Text shown:
----------

(Photos by Meg Kelly)

BC senior John West named captain of inaugural Lou Gehrig Community Impact team

It had already been a memorable February weekend for Boston College pitcher John West ’24. Then it got even better.

Starting his last season with BC baseball, West and his teammates were in Arizona preparing to play their second game of the MLB Desert Invitational Tournament. Before the game, he was introduced to Jon “Boog’’ Sciambi ’92, TV announcer for the Chicago Cubs and a leading figure in the fight against ALS, also known as Lou Gehrig’s disease.

That was when BC baseball coaches Todd Interdonato and Greg Sullivan told West he had been named to the inaugural Lou Gehrig Community Impact Team, which honors nine collegiate baseball players for community service and philanthropy, contributions to the success of their respective teams, and embodying the spirit and character of the fabled Gehrig.  

There was more: Because he’d received the most votes of the nine, West had earned the title of Community Impact Team captain.  

The honor resounded deeply for West, a Shrewsbury, Mass., native and communication major who has a very personal experience with ALS: His father fought a four-year battle with the neurodegenerative disease before passing away in 2014. Since then, West has devoted time and energy to spreading awareness, raising funds, and making an impact on the lives of those affected by ALS.

----------

Recorded information:
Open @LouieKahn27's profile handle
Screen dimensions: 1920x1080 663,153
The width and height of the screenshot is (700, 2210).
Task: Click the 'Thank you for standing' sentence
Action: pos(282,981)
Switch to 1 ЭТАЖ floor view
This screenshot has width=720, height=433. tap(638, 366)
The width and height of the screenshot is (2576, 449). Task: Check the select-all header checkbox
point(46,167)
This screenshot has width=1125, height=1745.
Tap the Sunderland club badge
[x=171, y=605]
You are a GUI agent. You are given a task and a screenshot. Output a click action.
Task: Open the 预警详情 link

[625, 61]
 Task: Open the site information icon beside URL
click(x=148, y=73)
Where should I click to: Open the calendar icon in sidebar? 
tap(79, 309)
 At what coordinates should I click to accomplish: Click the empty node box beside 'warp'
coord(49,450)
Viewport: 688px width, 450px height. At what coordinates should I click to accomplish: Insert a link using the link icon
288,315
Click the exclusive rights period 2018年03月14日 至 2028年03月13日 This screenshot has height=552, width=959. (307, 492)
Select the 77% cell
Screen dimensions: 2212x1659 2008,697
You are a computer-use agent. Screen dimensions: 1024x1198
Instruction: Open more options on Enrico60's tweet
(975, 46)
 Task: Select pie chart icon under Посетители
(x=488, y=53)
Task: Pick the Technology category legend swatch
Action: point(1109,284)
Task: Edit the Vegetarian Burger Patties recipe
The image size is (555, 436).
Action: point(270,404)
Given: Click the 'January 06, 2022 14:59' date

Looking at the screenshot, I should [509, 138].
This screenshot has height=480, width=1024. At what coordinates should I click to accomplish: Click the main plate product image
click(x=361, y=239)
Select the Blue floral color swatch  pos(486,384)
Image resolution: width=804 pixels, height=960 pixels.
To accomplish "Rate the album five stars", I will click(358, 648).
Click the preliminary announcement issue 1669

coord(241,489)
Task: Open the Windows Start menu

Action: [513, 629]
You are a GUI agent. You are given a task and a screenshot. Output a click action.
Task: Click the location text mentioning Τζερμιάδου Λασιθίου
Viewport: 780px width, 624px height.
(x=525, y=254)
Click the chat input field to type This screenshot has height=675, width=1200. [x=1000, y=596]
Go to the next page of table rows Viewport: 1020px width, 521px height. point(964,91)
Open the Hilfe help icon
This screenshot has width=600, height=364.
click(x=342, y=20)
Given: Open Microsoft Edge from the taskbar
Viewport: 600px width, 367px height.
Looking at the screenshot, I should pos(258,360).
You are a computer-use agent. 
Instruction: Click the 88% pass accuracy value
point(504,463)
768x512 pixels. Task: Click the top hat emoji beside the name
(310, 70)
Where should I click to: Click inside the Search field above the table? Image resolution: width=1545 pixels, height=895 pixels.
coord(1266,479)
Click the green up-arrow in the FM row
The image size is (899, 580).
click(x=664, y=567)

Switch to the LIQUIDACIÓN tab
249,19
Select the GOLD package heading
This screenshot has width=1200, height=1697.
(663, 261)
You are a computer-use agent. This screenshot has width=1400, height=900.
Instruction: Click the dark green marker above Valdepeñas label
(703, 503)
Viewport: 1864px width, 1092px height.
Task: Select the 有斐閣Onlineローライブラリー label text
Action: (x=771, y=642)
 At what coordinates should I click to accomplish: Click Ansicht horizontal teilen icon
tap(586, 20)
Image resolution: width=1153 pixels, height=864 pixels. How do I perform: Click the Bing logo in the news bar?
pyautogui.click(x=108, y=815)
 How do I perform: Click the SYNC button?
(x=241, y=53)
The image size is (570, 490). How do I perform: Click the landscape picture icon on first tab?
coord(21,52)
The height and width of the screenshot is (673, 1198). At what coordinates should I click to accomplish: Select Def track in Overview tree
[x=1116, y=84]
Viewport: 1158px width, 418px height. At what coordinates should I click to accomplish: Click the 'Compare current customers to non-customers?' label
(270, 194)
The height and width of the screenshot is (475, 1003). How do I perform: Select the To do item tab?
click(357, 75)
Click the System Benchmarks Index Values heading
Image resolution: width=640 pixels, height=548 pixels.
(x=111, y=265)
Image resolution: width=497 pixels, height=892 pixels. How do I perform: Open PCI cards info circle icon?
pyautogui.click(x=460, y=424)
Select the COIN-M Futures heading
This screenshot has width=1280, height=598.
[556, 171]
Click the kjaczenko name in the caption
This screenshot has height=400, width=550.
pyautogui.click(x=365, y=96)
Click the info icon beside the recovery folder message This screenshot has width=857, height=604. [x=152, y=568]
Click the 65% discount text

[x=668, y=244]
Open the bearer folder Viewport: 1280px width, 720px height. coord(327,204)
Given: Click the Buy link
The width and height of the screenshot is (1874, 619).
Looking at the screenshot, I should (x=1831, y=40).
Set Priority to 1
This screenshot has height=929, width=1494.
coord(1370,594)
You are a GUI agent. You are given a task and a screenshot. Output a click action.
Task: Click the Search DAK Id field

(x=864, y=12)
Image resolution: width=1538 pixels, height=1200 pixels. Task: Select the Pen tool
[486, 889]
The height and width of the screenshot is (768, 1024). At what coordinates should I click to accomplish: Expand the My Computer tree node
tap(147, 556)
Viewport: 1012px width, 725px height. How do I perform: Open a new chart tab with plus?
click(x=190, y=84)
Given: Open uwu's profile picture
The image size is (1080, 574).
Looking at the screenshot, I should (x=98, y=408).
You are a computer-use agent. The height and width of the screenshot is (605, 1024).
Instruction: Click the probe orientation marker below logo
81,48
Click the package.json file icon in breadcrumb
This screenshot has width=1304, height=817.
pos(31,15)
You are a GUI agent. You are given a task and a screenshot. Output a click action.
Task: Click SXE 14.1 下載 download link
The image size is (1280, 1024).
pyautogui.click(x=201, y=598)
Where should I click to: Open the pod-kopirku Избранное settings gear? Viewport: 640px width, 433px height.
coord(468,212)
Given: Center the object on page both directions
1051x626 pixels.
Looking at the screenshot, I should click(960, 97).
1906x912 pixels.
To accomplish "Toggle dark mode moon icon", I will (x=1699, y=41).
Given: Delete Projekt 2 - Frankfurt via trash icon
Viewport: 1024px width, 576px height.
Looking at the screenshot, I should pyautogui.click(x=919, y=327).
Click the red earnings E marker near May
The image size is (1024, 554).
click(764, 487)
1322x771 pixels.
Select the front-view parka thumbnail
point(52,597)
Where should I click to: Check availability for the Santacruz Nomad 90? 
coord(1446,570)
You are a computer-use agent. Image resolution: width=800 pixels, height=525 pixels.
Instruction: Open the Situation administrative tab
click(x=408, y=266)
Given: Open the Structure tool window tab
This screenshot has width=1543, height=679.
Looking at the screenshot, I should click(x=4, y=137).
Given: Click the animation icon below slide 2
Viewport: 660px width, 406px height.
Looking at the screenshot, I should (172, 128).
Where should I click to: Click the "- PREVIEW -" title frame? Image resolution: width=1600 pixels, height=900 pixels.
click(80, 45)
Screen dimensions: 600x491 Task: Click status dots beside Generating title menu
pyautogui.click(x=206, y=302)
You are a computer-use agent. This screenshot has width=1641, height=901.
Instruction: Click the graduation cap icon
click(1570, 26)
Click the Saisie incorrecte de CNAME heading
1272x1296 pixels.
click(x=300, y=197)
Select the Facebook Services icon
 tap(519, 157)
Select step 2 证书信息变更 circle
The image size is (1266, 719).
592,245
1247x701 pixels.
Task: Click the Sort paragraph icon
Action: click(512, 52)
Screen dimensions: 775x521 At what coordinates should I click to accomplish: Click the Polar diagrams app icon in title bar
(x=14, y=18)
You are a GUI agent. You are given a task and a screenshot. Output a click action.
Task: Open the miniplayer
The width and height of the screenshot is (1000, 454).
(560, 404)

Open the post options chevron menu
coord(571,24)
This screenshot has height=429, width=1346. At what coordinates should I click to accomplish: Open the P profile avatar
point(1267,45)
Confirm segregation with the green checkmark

----------

Tasks to complete:
**1)** According to the article about John West, how many collegiate baseball players does the Lou Gehrig Community Impact Team honor?
**2)** Duplicate the stretch of the article about John West from "BC senior John" through "Lou Gehrig’s disease.", keeping every character unchanged.

Responses by task:
**1)** Nine.

**2)**
BC senior John West named captain of inaugural Lou Gehrig Community Impact team

It had already been a memorable February weekend for Boston College pitcher John West ’24. Then it got even better.

Starting his last season with BC baseball, West and his teammates were in Arizona preparing to play their second game of the MLB Desert Invitational Tournament. Before the game, he was introduced to Jon “Boog’’ Sciambi ’92, TV announcer for the Chicago Cubs and a leading figure in the fight against ALS, also known as Lou Gehrig’s disease.